Dataset excerpts
####

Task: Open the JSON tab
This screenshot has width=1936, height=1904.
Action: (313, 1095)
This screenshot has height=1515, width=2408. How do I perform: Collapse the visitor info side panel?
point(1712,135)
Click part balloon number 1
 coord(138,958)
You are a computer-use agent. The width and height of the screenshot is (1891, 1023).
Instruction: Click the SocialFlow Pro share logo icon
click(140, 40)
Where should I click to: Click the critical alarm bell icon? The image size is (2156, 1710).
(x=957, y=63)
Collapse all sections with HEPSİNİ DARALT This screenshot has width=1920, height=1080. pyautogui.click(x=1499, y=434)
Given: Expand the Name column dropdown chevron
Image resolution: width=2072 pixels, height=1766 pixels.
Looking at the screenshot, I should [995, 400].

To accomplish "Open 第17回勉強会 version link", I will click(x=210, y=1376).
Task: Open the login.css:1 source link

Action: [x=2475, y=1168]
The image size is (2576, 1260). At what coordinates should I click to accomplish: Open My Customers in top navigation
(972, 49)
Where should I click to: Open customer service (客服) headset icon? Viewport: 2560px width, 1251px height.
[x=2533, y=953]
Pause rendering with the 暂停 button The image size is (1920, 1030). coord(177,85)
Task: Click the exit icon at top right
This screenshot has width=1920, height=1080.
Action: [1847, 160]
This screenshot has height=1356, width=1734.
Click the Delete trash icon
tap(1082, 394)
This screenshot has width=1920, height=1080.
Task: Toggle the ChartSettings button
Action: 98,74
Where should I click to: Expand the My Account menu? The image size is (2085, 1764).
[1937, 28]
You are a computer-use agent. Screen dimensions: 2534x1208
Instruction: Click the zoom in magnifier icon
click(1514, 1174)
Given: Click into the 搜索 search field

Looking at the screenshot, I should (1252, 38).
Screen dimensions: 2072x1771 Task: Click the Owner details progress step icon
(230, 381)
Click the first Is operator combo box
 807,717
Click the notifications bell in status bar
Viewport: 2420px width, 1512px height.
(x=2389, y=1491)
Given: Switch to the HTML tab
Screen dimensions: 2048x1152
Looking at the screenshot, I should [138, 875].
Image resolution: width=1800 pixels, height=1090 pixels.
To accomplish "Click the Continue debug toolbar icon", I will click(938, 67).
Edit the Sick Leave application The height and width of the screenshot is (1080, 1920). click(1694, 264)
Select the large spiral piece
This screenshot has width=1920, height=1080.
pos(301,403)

####

§ **Exercise directions**
Scan the records above for the string "will", then copy each line where it turns up.

§ **Written answer**
To accomplish "Open 第17回勉強会 version link", I will click(x=210, y=1376).
To accomplish "Click the Continue debug toolbar icon", I will click(938, 67).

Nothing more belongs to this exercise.